Дословно извлеките из текста о царе и Василикине фрагмент, который открывается словами «Услышав и увидев» и завершается словами «распутства и беззакония.».

--- Текст ---
-------------------------

25. Царь больше не мог уже выдумать ни предлога, ни способа, как погубить Василия, и принял другое беззаконное и мерзкое решение: решил приобщить к царской власти некоего человека, Василикина по прозвищу, тоже одного из их гнусной компании, ничтожного и отвратительного скопца и забулдыгу[61] родом из Никомидии, единокровного брата Константина Капногена (это тот, что дважды затем исполнял обязанности эпарха), тогда он состоял в числе гребцов царской триеры. Вот этого-то отвратительного Василикина обрядил он однажды в прославленную царскую багряницу, завидный и дивный венец, золототканный плащ, пурпурные, все в драгоценных камнях сапожки и другие принадлежности царской власти, вывел его к синклиту, держа за руку и поддерживая (как некогда тот самый Нерон знаменитого Эрота[62]) и произнес такие слова:
Смотрите все, восхищайтесь,Не ему ли царем быть пристало?И вид, достойный владыки,И венец для него будто создан:Все говорит нам о власти,И не лучше ли мне его сделать царемвместо Василия?
Услышав и увидев такое, все, кто оказался тогда во дворце, остолбенели, пораженные затмением ума и безумным безрассудством царя[63]. Таков был этот помешанный и невменяемый человек, совершенно забывший о своем призвании и долге из-за неумеренного пьянства, распутства и беззакония.

-------------------------

(Строки для поиска элементов)
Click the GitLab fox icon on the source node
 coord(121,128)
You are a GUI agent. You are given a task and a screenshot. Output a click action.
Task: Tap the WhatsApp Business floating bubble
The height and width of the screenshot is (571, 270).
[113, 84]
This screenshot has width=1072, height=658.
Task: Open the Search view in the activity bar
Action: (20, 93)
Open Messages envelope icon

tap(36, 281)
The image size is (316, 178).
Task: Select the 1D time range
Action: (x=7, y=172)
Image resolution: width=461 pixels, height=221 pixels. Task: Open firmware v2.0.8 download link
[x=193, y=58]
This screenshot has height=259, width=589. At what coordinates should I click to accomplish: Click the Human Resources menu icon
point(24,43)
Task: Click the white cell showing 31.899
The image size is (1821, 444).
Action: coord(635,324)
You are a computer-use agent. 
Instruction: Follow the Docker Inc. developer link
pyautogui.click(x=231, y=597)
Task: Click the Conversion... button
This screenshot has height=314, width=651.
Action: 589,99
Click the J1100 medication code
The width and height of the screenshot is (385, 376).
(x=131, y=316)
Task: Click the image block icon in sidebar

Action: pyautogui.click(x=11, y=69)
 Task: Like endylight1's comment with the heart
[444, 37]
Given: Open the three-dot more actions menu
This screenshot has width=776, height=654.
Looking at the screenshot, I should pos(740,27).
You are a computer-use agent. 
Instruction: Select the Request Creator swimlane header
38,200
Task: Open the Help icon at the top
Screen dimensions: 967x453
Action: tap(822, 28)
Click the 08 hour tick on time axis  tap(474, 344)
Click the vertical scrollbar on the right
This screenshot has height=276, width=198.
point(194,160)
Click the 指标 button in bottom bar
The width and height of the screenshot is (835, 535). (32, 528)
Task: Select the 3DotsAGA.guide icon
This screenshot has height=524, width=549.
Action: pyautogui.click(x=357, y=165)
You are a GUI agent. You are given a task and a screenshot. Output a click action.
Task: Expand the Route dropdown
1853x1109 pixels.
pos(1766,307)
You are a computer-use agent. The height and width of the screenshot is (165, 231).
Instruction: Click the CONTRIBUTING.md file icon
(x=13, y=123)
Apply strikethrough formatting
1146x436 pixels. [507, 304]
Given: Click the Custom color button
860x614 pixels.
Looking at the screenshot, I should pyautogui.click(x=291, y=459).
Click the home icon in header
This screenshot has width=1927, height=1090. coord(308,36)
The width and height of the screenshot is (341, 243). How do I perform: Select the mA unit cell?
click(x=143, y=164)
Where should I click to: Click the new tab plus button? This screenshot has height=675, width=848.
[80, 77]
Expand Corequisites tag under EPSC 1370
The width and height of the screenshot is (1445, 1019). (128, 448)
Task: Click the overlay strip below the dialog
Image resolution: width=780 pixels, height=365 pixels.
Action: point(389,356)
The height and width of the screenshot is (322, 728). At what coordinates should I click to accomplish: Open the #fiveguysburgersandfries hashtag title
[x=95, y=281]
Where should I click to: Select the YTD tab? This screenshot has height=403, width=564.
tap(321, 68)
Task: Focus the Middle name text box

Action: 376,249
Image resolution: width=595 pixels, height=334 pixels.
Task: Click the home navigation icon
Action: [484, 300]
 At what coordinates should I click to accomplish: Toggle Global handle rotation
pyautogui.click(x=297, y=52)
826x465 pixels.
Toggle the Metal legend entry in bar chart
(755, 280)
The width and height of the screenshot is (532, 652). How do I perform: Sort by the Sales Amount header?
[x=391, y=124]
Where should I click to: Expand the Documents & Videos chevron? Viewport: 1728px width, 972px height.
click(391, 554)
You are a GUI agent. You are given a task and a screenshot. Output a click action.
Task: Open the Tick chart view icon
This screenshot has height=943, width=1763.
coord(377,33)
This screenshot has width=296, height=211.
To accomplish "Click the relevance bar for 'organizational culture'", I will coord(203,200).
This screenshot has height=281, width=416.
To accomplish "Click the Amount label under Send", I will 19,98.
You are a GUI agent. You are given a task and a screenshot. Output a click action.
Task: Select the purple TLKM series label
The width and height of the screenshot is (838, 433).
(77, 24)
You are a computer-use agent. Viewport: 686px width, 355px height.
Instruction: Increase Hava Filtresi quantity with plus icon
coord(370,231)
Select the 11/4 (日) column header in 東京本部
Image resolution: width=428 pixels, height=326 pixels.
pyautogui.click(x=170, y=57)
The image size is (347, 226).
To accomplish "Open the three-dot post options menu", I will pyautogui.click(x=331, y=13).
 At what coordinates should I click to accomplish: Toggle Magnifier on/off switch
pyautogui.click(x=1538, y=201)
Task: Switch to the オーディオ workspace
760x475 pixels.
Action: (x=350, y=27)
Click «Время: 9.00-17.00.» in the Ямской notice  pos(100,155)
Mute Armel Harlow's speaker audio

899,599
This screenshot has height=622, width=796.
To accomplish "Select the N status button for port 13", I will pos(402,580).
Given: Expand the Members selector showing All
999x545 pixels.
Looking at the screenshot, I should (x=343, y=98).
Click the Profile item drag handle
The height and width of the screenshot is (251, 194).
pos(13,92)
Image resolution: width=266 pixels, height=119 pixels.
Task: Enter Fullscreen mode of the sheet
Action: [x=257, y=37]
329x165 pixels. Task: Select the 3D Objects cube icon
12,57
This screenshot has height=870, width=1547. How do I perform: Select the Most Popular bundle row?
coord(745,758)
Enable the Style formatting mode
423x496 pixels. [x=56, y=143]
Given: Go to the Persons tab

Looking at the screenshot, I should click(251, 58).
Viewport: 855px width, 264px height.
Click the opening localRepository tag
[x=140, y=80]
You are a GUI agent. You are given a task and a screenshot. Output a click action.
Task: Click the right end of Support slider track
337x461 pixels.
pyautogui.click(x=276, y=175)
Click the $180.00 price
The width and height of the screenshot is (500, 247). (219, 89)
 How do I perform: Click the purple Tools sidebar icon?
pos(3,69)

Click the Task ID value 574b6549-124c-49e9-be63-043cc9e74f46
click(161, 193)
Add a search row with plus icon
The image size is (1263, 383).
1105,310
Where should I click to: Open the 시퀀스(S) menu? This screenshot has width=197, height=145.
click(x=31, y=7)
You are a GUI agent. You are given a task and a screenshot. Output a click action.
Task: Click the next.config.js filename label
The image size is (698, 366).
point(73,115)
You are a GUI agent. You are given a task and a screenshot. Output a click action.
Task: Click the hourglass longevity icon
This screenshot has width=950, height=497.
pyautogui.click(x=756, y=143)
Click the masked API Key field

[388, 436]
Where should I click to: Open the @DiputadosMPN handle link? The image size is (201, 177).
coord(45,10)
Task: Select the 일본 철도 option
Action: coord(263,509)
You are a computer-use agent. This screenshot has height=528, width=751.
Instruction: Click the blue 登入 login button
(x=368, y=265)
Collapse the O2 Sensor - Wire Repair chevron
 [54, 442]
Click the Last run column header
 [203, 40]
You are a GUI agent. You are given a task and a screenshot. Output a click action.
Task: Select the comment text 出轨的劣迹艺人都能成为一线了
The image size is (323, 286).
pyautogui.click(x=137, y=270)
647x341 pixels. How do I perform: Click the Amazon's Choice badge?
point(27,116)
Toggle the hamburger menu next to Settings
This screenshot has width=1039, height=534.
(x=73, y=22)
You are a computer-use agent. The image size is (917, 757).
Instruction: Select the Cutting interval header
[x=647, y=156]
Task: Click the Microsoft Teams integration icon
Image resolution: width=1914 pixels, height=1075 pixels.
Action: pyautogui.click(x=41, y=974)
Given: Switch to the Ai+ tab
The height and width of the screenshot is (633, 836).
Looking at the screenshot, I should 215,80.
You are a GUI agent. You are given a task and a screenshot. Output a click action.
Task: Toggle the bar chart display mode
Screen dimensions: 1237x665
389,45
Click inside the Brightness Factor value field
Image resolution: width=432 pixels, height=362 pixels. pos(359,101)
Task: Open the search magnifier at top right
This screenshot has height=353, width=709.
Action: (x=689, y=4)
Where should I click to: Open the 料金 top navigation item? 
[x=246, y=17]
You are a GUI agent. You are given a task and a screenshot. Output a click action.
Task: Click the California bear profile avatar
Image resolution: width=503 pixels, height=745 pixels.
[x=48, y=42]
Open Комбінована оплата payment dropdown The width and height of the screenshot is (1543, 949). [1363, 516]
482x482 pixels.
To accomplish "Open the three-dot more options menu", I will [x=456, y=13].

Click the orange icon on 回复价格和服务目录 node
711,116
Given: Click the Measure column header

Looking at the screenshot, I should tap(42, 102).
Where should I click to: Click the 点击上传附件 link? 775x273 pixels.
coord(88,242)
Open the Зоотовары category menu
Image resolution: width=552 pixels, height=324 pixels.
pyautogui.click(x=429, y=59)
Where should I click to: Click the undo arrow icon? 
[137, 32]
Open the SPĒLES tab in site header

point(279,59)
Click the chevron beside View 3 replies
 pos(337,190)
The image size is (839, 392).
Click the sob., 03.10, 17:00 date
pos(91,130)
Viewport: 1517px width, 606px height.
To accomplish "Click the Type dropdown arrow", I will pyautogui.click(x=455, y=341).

-------------------------

--- Итоговый результат ---
Услышав и увидев такое, все, кто оказался тогда во дворце, остолбенели, пораженные затмением ума и безумным безрассудством царя[63]. Таков был этот помешанный и невменяемый человек, совершенно забывший о своем призвании и долге из-за неумеренного пьянства, распутства и беззакония.